Try it:
In the data, find each line where the word "link" appears and list that line.

Dataset extract:
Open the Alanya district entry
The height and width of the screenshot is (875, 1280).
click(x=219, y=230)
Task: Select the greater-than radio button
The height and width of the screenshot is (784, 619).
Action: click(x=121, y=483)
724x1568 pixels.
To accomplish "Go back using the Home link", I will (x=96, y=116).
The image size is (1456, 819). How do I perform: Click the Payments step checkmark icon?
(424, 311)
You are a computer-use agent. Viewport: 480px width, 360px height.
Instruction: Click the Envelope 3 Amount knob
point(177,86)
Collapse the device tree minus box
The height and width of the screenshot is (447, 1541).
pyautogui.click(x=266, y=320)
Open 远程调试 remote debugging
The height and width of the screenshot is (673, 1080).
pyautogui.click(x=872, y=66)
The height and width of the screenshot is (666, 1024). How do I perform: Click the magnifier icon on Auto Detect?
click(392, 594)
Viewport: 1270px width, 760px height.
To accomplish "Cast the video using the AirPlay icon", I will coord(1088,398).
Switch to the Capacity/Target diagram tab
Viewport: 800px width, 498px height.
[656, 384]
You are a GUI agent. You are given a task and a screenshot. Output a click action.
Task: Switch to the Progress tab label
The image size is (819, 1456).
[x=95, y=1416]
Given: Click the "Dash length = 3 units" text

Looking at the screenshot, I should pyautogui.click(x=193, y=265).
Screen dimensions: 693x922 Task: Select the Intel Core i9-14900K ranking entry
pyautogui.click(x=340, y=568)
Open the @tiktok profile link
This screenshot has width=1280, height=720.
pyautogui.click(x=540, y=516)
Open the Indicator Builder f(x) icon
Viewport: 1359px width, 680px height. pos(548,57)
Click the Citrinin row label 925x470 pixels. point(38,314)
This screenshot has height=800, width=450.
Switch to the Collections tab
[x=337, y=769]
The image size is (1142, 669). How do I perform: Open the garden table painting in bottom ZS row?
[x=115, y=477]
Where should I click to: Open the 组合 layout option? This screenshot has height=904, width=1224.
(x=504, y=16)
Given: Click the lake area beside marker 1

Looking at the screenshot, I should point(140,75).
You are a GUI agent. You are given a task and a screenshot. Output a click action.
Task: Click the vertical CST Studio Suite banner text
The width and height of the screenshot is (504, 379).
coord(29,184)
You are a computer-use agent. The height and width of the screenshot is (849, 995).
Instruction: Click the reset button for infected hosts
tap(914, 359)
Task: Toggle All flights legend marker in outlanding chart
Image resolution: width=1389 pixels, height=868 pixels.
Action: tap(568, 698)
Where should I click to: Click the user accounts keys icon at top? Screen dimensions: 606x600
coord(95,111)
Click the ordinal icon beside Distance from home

Solution to this exercise:
To accomplish "Go back using the Home link", I will (x=96, y=116).
Open the @tiktok profile link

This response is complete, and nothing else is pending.